─── MATERIAL PROVIDED ───

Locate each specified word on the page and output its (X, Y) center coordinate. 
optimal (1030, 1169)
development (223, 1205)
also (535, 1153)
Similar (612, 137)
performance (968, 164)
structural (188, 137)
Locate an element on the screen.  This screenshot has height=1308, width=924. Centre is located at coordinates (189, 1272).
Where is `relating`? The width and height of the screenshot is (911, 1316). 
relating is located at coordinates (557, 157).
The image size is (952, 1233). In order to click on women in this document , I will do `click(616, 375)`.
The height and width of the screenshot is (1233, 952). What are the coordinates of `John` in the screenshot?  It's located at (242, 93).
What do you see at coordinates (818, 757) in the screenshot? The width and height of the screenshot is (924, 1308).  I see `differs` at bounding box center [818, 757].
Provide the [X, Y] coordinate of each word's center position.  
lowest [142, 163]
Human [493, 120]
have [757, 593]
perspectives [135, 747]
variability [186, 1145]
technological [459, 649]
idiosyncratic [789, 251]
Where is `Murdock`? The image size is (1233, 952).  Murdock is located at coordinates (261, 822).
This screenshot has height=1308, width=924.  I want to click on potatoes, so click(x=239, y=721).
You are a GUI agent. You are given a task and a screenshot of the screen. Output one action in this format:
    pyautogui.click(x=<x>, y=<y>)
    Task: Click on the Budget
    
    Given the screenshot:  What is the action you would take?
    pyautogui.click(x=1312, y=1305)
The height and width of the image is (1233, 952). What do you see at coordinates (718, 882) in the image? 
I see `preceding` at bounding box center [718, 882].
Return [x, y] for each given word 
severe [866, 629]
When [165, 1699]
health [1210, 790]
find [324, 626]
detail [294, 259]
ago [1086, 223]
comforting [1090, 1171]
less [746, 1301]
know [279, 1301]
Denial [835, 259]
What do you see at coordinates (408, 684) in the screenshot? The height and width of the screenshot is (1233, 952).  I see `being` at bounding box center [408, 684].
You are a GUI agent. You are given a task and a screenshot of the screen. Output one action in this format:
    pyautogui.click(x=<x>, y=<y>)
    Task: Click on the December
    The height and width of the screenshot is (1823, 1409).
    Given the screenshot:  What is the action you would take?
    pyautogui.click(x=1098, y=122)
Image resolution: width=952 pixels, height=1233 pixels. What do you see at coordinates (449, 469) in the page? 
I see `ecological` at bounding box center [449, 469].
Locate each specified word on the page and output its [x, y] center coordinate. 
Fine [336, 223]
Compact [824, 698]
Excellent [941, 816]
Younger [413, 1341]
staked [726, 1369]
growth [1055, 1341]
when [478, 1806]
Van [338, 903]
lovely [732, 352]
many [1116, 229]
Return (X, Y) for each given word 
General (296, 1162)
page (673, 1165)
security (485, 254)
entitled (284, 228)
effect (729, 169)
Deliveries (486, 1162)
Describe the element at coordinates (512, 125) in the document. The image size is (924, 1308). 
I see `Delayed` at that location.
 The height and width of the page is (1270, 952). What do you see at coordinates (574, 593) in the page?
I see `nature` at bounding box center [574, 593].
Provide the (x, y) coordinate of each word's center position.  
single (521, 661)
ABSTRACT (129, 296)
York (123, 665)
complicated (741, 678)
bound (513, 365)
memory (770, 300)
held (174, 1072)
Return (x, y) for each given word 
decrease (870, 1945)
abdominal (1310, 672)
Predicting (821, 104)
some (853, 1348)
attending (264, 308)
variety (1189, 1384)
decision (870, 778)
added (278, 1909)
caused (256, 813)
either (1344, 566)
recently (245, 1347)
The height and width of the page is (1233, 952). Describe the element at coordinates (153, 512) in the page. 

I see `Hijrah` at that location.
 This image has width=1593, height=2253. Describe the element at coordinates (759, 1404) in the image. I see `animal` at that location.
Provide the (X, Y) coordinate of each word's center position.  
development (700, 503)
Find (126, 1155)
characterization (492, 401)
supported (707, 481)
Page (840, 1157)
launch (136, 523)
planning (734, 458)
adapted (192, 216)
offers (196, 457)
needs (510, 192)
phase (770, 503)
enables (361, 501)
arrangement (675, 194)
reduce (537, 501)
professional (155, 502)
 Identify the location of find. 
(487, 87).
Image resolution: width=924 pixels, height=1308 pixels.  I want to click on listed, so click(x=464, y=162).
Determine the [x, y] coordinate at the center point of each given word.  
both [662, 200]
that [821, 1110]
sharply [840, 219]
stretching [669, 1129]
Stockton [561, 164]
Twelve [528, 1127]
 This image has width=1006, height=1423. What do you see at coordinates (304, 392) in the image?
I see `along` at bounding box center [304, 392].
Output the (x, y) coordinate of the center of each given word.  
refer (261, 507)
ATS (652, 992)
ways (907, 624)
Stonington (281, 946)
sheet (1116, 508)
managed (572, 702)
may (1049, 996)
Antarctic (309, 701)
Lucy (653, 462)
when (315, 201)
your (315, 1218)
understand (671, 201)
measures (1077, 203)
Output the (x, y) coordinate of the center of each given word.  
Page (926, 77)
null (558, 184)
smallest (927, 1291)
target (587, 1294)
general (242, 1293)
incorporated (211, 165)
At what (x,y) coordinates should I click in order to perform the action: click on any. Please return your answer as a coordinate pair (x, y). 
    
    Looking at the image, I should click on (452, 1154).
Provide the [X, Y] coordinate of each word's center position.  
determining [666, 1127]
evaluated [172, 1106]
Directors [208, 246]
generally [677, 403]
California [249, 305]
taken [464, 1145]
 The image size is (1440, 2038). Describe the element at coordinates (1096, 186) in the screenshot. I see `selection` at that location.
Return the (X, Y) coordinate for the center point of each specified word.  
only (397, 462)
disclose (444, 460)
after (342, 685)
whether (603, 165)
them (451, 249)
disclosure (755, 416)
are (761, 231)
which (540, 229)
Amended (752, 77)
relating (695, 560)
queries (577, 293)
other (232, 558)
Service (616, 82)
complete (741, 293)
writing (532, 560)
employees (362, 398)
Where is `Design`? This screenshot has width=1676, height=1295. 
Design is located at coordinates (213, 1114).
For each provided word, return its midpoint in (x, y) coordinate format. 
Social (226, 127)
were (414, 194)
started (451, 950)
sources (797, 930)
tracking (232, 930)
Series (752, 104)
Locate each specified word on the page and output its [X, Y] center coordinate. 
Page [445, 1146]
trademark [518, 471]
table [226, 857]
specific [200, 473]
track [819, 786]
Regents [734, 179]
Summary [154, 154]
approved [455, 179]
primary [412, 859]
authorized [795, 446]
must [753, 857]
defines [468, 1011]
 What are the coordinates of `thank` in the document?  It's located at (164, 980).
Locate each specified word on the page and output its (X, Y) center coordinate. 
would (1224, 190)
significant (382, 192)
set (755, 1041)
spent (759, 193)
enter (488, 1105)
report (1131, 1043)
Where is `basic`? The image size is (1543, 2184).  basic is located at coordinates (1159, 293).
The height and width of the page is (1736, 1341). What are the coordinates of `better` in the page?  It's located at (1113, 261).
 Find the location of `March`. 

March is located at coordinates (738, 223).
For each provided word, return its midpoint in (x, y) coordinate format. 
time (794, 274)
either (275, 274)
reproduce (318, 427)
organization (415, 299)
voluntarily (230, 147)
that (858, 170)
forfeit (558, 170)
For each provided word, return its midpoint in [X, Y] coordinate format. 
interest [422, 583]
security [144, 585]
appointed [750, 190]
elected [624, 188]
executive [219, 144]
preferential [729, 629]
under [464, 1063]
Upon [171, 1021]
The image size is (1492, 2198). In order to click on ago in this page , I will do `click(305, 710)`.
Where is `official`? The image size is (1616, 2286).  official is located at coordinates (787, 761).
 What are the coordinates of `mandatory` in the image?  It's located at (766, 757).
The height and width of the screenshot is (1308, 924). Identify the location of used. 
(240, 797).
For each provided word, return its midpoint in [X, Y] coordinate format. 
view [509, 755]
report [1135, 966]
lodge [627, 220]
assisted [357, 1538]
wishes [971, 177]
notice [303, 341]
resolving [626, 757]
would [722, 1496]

───

**BRIEF:** Format the stretch from the start of the listing through the line containing "coordinates (261, 822)." as a JSON list of strings, one string per line, with blank lines omitted.

**ANSWER TO THE EXERCISE:**
[
  "Locate each specified word on the page and output its (X, Y) center coordinate. ",
  "optimal (1030, 1169)",
  "development (223, 1205)",
  "also (535, 1153)",
  "Similar (612, 137)",
  "performance (968, 164)",
  "structural (188, 137)",
  "Locate an element on the screen.  This screenshot has height=1308, width=924. Centre is located at coordinates (189, 1272).",
  "Where is `relating`? The width and height of the screenshot is (911, 1316). ",
  "relating is located at coordinates (557, 157).",
  "The image size is (952, 1233). In order to click on women in this document , I will do `click(616, 375)`.",
  "The height and width of the screenshot is (1233, 952). What are the coordinates of `John` in the screenshot?  It's located at (242, 93).",
  "What do you see at coordinates (818, 757) in the screenshot? The width and height of the screenshot is (924, 1308).  I see `differs` at bounding box center [818, 757].",
  "Provide the [X, Y] coordinate of each word's center position.  ",
  "lowest [142, 163]",
  "Human [493, 120]",
  "have [757, 593]",
  "perspectives [135, 747]",
  "variability [186, 1145]",
  "technological [459, 649]",
  "idiosyncratic [789, 251]",
  "Where is `Murdock`? The image size is (1233, 952).  Murdock is located at coordinates (261, 822)."
]